This signifies any corporeal entity of which the human mind can conceive
and which makes its home within the material universe. The insertion
of this phrase is the basic change in the interpretation from those
previously used. Other obvious correlating terms will appear when relationships
between the ultra-objects and the concrete linguistic entities from
which the model was generated are discussed.
There exists an ultra-language,
denoted by *P, that at least has all of the properties of the most simplistic
of human languages, the propositional language P. The language P is
a subset of *P. A simple informal propositional language P can be constructed
from but two primitive words such as "house" and "door"
and the usual additional symbol strings such as "or" "and"
"not" and "implication." In this case, all of the
expressions in P are meaningful in the sense that they impress on the
human mind various images. Assume that all of the members of P are meaningful
in this sense. There are many members of the ultra-language *P that
cannot be used for any purposes by, and have no specific meaning to,
any entity within the universe. However, all members of *P are ultra-meaningful.
The mathematical model would require "ultra-meaningful" to
correspond to a statement such as "they ultra-impress on an ultra-mind
various ultra-images." Remember that deep understanding of what
these new terms might signify requires an investigation of the relationships
between such terms as expressed by hundreds of such statements. Suppose
S denotes the consequence operator that characterizes the simple human
mental process called propositional (sentential) deduction. Then S is
a finitary consequence operator and all of the consequences S(B) that
can be deduced from a set of premises B subset P are obtained by deduction
from the finite subsets of B. Now there exists an ultra-logical process,
denoted by D, defined on subsets of the ultra-language *P, where D has,
at least, the same properties as those of the logical process S when
D operators on finite subsets of the humanly comprehensible language
P (Note 1).
What happens when the ultra-mental
process D is applied to any finite subset F of the humanly comprehensible
language P. The set of consequences D(F) contains all of these consequences
S(F) comprehensible by entities within the universe (i.e. S(F) subset
D(F)) and many that are not comprehensible by entities within the universe.

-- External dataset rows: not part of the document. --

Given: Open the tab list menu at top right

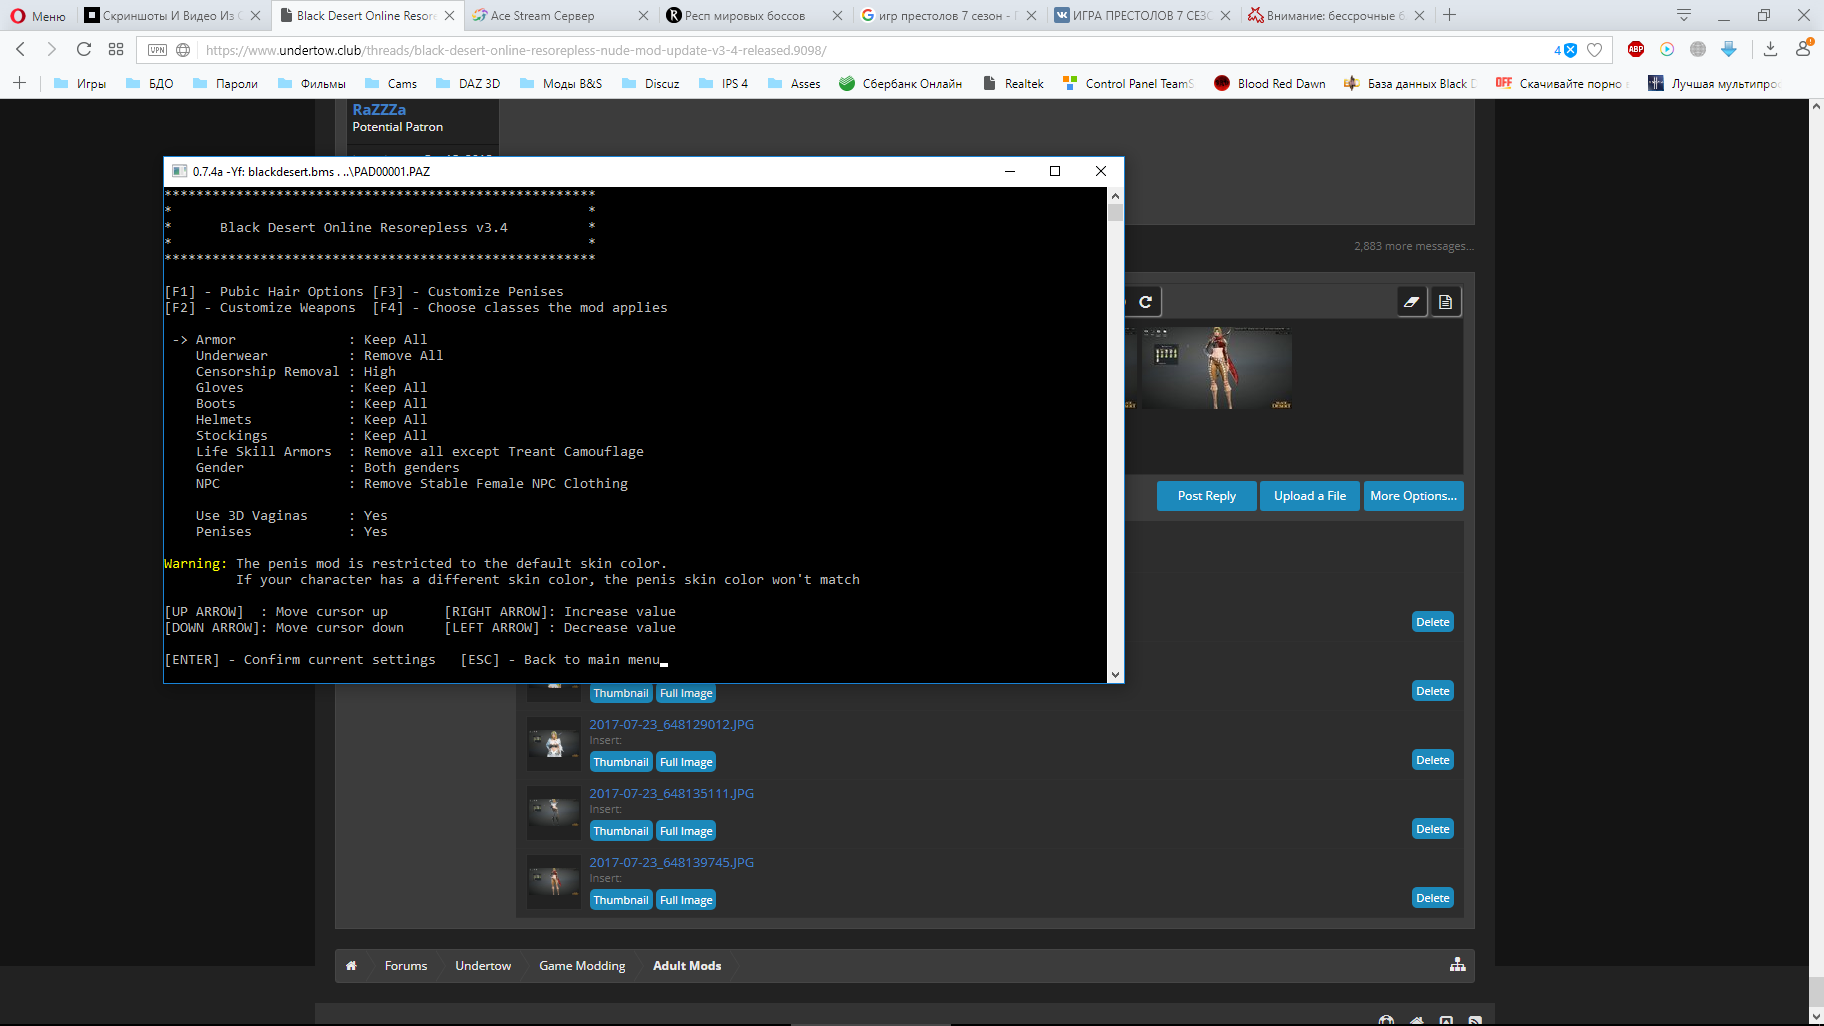Looking at the screenshot, I should [1684, 15].
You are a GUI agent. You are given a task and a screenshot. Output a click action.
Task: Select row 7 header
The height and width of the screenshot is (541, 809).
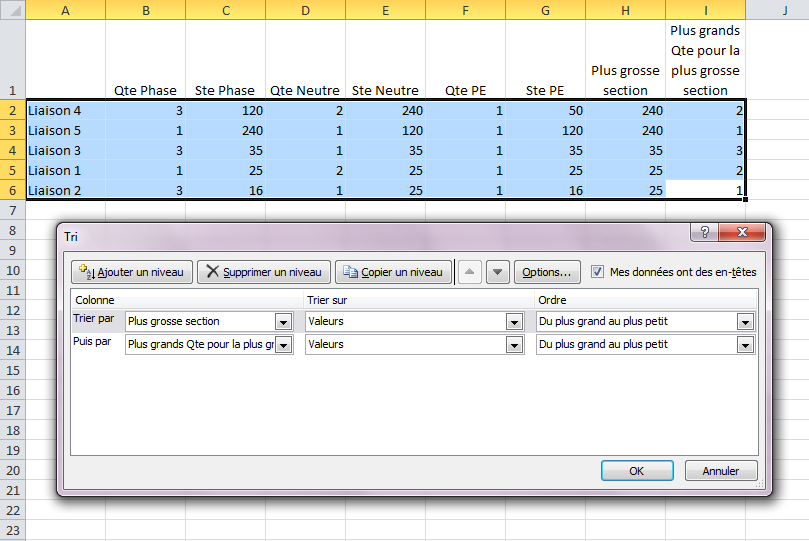click(x=12, y=211)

Using consequence operator terminology, when this occurs, the ultra-mental
process being modeled by the consequence D is said to be stronger than
the mental process modeled by S. It is this and other, yet to be described,
properties that led to the selection of the term "ultra" as
a prefix. Further, no entity within the universe can duplicate the ultra-mental
process D, and this process also has numerous properties that are not
comprehensible by any entity within the universe (Note 2).

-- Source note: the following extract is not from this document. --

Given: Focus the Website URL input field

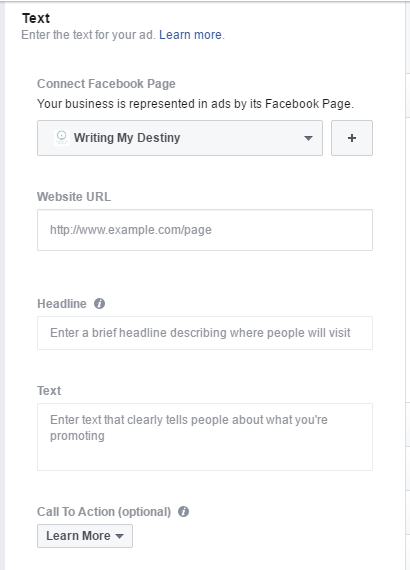Looking at the screenshot, I should [205, 230].
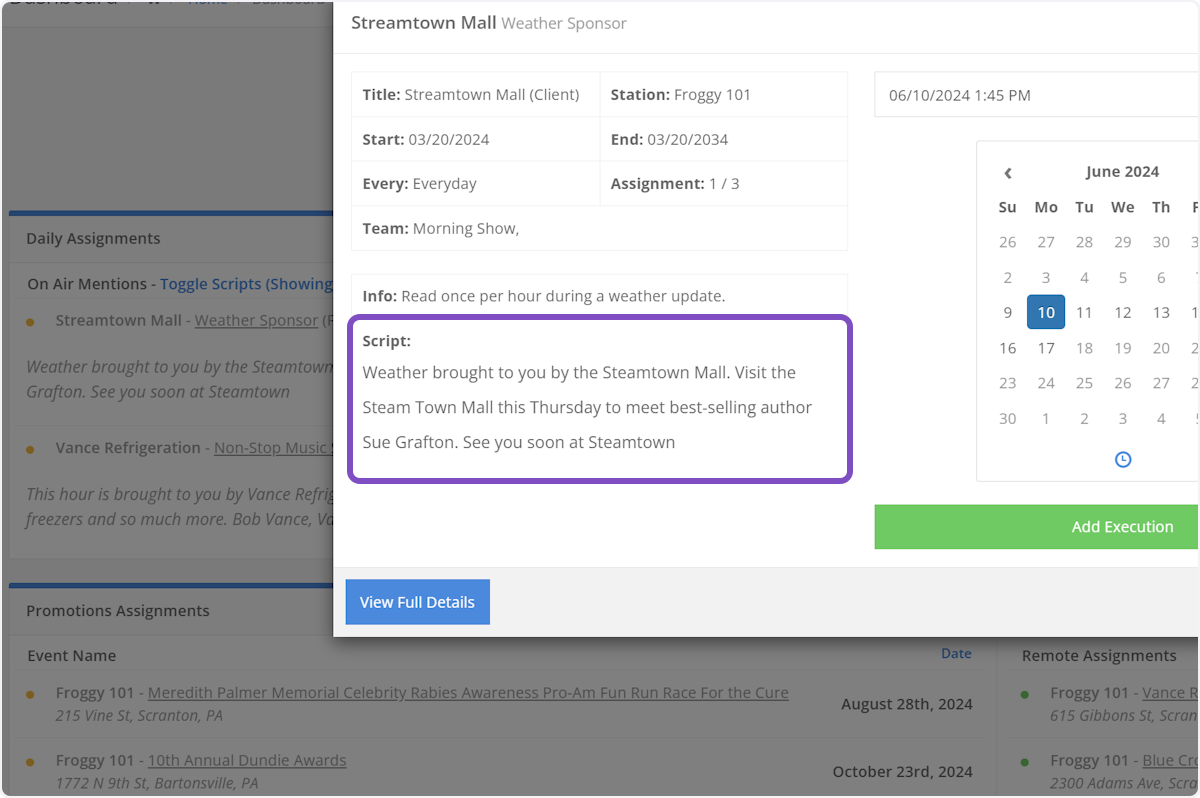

There is a delicate analysis
that can reveal the composition for some of the ultra-words in *P, where
w in the ultra-language *P is an ultra-world if it is not a member of
P. What this analysis details is often quite startling. For example,
there are ultra-hypotheses, a single one of which is denoted by w, that
cannot be comprehended by entities within the universe and that, when
the ultra-mental process D is applied to w, yields a consequence that
can be comprehended by entities within the universe. These ultra-hypotheses
exist in subsets of *P that, at least, have the same characterizing
properties as sets that describe human behavior, natural laws and the
like. For example, if a sentence x in P describes a certain human behavior
trait, then, although there may not appear to be a hypothesis h in P
from which x can be deduced by the human mind, there does exist in *P
an ultra-hypothesis w such that the ultra-mind process D when applied
to w yields the conclusion x.
There are other mental processes
that seem to correspond to intelligence. One of these is choosing from
a list of statements, that is potentially infinite, a specific finite
set that is meaningful for a particular application. Embedding this
finite choice process into the deductive-world model yields the same
type of conclusions as those for the ultra-logic D. This ultra-mind
process cannot be duplicated by any entity within the universe, it is
stronger than all such mental processes and has properties that in all
cases improve upon the mental process of finite choice (Herrmann, 1991).
Another human reasoning
process is the dialectic. Basic characterizing expressions can be listed
for many such dialectics (Gagnon, 1980). Such dialectics can be applied
to any language E constructed from two or more symbols. The basic ingredients
are a set of theses T, a set of antitheses A, and an operator Sy, among
others, which yields a synthesis z for any t in T and some a in A. For
all the dialectics listed by Gagnon (1980), it is not difficult to show
that there exist sets of symbol strings T and A and operators such as
Sy that when embedded into the deductive-world model become sets of
ultra-theses, ultra-antitheses and, an ultra-mental process, the ultra-synthesis
operator *Sy (Herrmann, 1992). Once again, the same type of conclusions
hold for these ultra-dialectics as holds for the ultra-logic D.
It appears that all forms
of such mental-like processes are improved upon, to an extreme degree,
by their corresponding ultra-mental processes. When the collection UM
of ultra-mental processes is compared, as a whole, with the corresponding
set M of mental processes that are displayed by humanity, then it appears
reasonable to characterize the collection UM as representing a higher
intelligence. The logical existence of UM is obtained by use of the
most fundamental tool of modern science and establishes that the acceptance
of the existence of a supernatural higher intelligence is scientifically
rational and verifies the conclusions discussed in the introduction
to this paper. Moreover, any properly stated model MH that either specifically
utilizes such a postulate or logically implies the existence of a supernatural
higher intelligence cannot be rejected as somehow or other not being
scientific in character. Indeed, if such a model MH explains past natural
events or human experiences, and predicts other events as they are observed
today, then the scientific method explicitly states that such models
are to be considered as good as or even better than other models.
Although this discussion
could be concluded at this point, one interesting question is suggested.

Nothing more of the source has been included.